Raporda, COVID-19 salgının 1990’dan bu yana global yoksulluğu azaltma uğraşlarına en büyük darbeyi vurduğu belirtilerek, Ukrayna’daki savaşın da işleri daha da kötüleştirme tehdidinde bulunduğu kaydedildi.

COVID-19 yaklaşık 70 milyon insanı çok yoksulluğa itti

COVID-19 salgınının 2020’de yaklaşık 70 milyon insanı çok yoksulluğa ittiğinin varsayım edildiği aktarılan raporda, bunun global yoksulluğun izlenmesine başlandığı 1990’dan bu yana en büyük yıllık artış olduğu bildirildi.

Raporda, çok yoksulluk içinde yaşayan insan sayısının 2020’de yüzde 11 artışla 719 milyona yükseldiğinin kestirim edildiği belirtildi.

2020’nin tarihi bir dönüm noktası olarak nitelendirildiği raporda, en fakir insanların salgının en yüksek maliyetlerini üstlendiği tabir edildi.

Raporda, gelir kayıplarının en fakir yüzde 40 için ortalama yüzde 4 düzeyinde olduğu, bunun en güçlü yüzde 20’nin kayıplarının iki katını bulduğu kaydedildi.

Aşırı fakir insanların yüzde 60’ı Sahra Altı Afrika’da

Dünya Bankası’nın raporunda, mevcut eğilimler göz önüne alındığında, 2030’a kadar birçok Afrika’da olmak üzere yaklaşık 600 milyon kişinin hala günlük 2,15 dolardan az parayla yaşıyor olacağı aktarıldı.

Güçlü maliye siyaseti tedbirlerinin COVID-19 salgınının yoksulluk üzerindeki tesirini azaltmada dikkate bedel bir fark yarattığı vurgulanan raporda, mali bir müdahale olmaması halinde gelişmekte olan ekonomilerdeki ortalama yoksulluk oranının 2,4 puan daha fazla olabileceği bildirildi.

Raporda, çok fakir insanların yüzde 60’nın Sahra Altı Afrika’da olduğu ve bölgenin yoksulluk oranının yüzde 35’i bulduğu kaydedildi.
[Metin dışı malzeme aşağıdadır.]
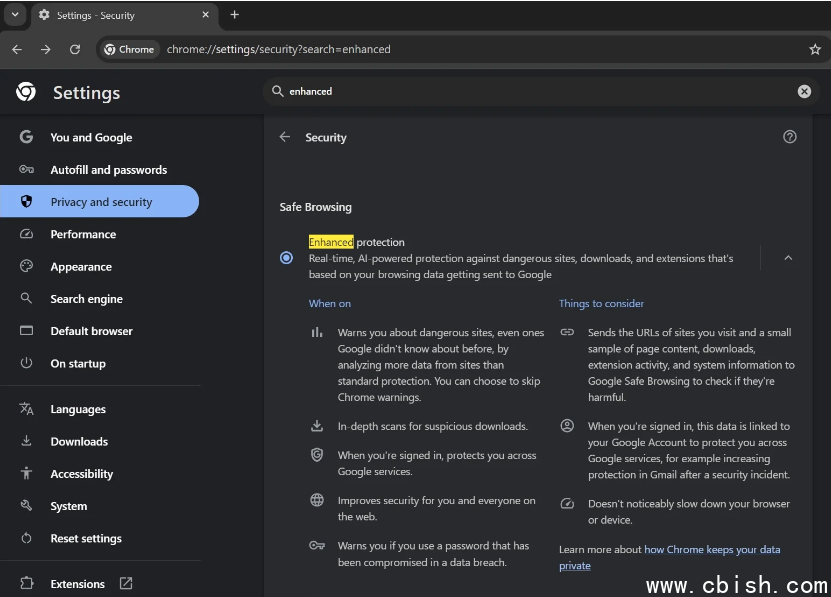Open the Appearance settings section
This screenshot has height=597, width=831.
pos(81,267)
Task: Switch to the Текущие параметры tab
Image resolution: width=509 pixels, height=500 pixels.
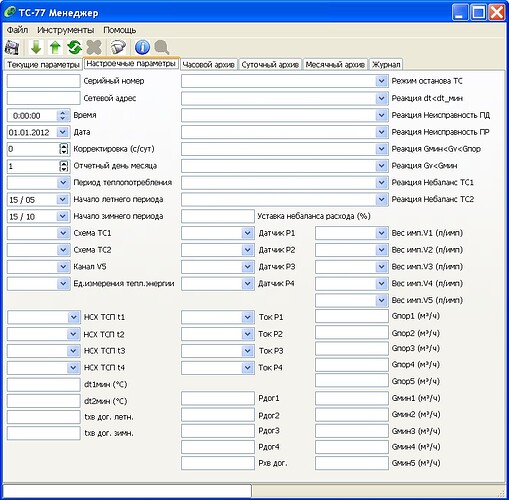Action: point(43,65)
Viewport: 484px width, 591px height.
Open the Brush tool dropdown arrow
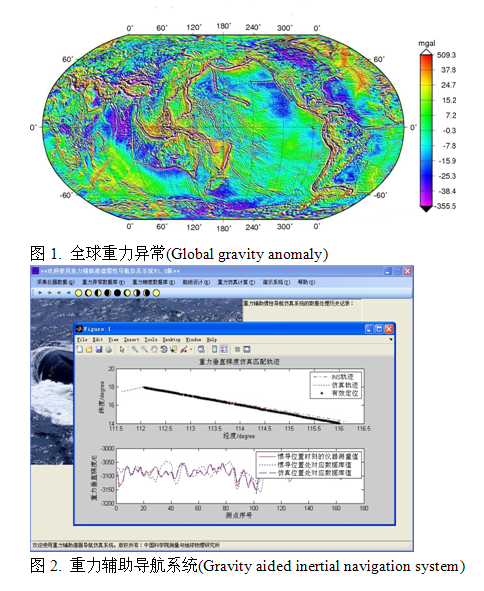tap(191, 349)
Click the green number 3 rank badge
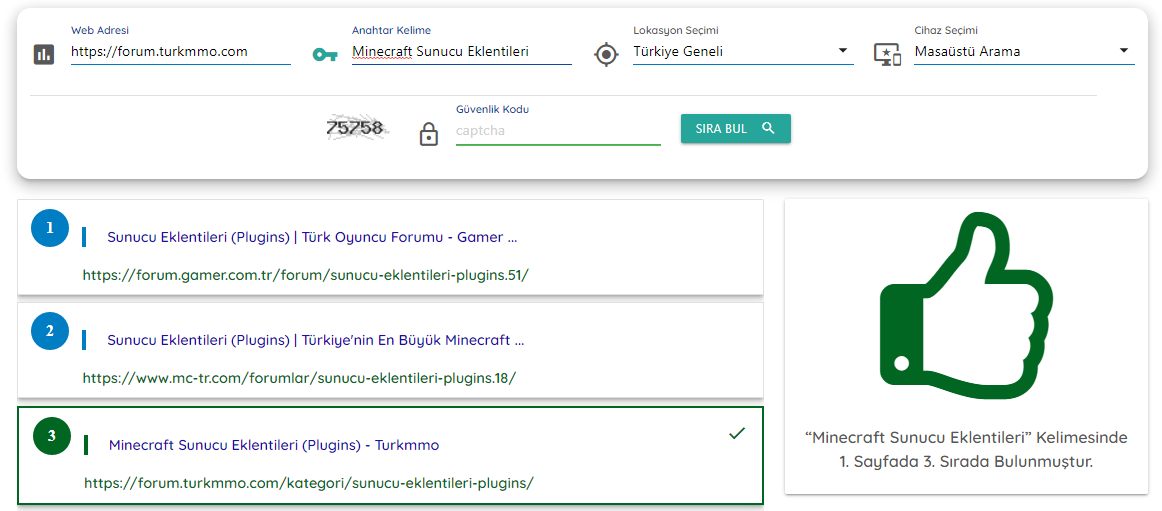The image size is (1162, 511). tap(52, 436)
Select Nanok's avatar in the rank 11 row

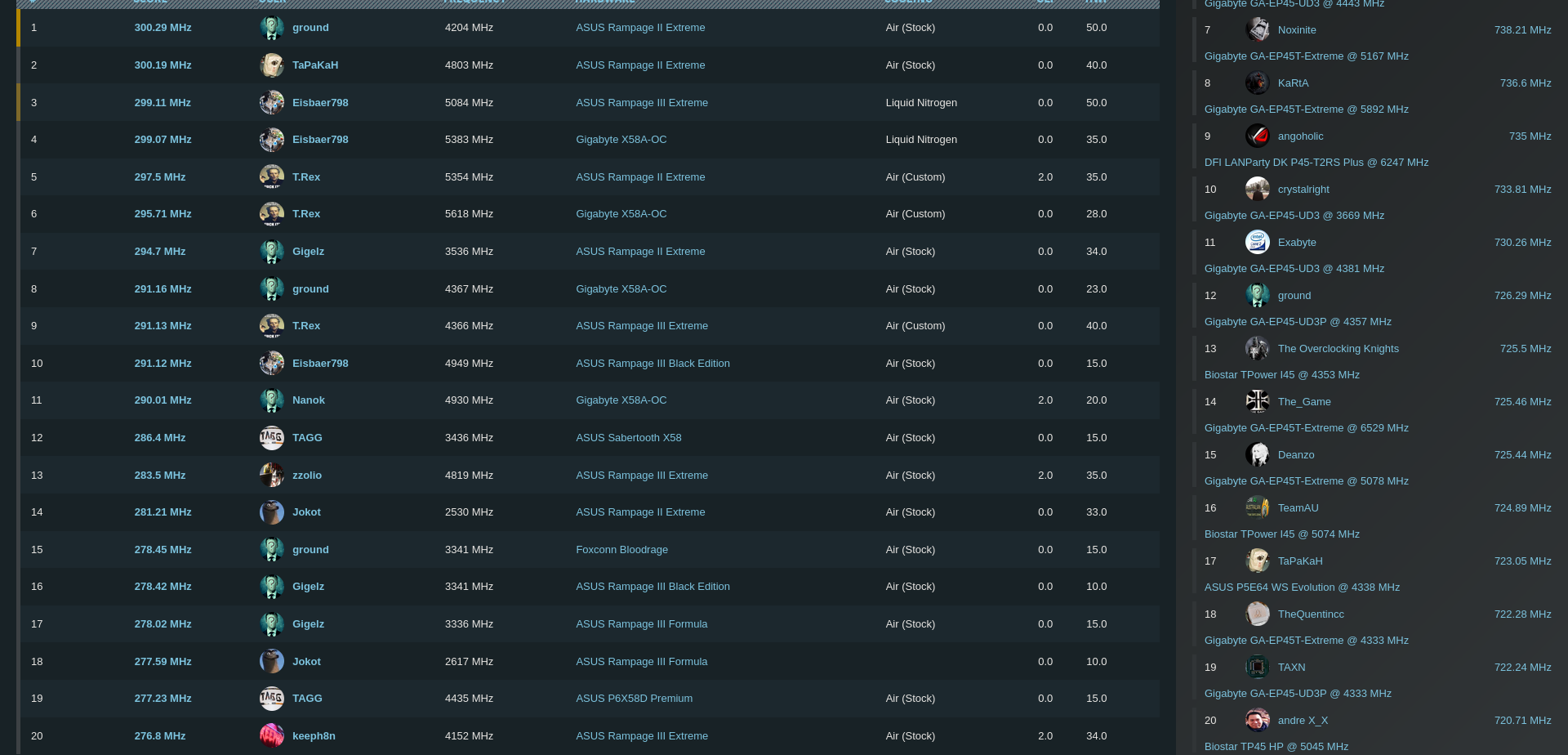(271, 400)
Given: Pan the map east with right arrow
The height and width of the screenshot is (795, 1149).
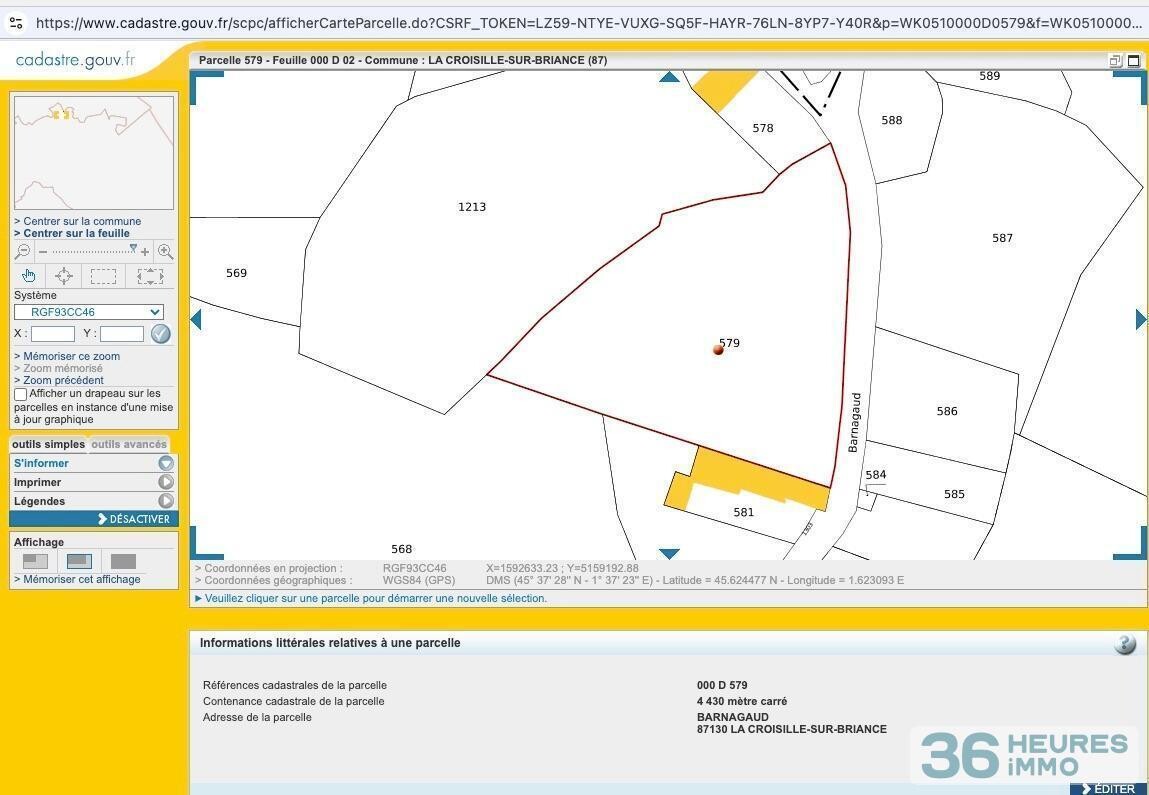Looking at the screenshot, I should [1140, 319].

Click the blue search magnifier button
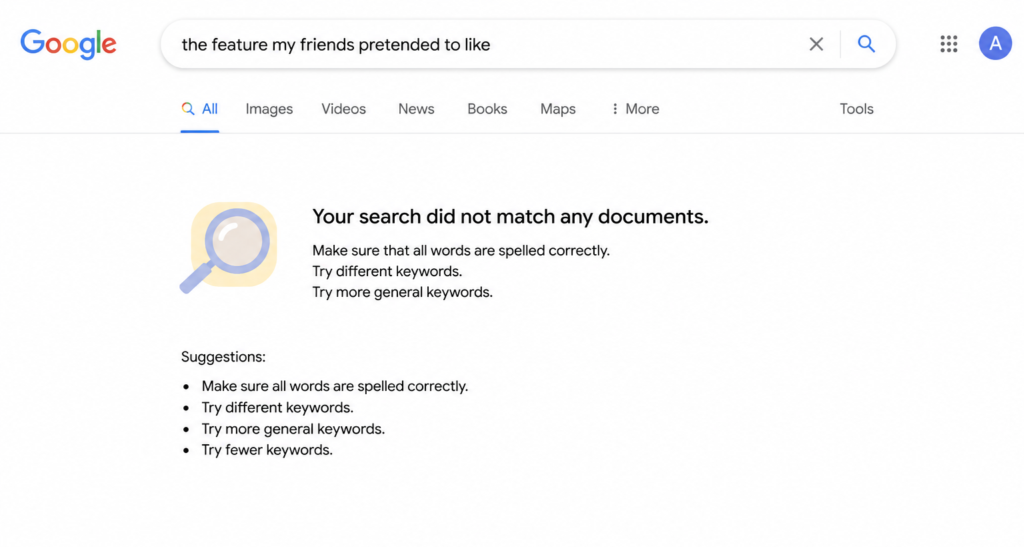866,44
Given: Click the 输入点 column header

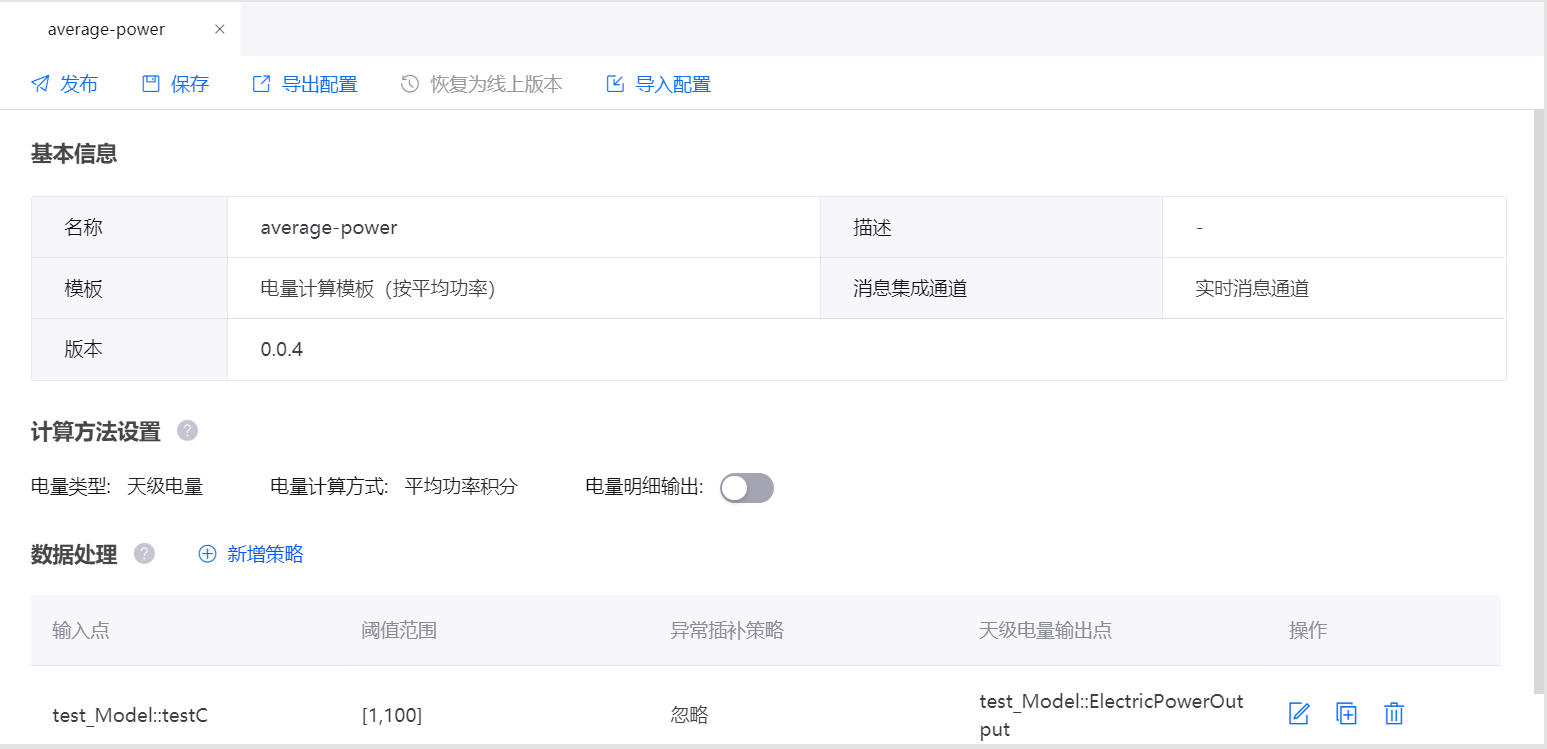Looking at the screenshot, I should coord(82,630).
“Hedefe ulaşılamayacağı anlaşıldı”

Dünya Bankası Lideri David Malpass da rapora ait yaptığı açıklamada, COVID-19 salgınının ve sonrasında Ukrayna’daki savaşın getirdiği ekonomik çalkantıların devam eden ilerlemeyi bilakis çevirdiğini belirtti.

Malpass, “2030 yılına kadar çok yoksulluğu sona erdirmeye yönelik global amaca ulaşılamayacağı anlaşıldı.” değerlendirmesinde bulundu.

David Malpass, global sermayenin dağılımını düzgünleştirmek, para ünitesi istikrarını desteklemek, enflasyonu düşürmek ve medyan gelirdeki artışı yine başlatmak için makroekonomik siyasetlerde düzenlemelere gereksinim olduğunu aktardı.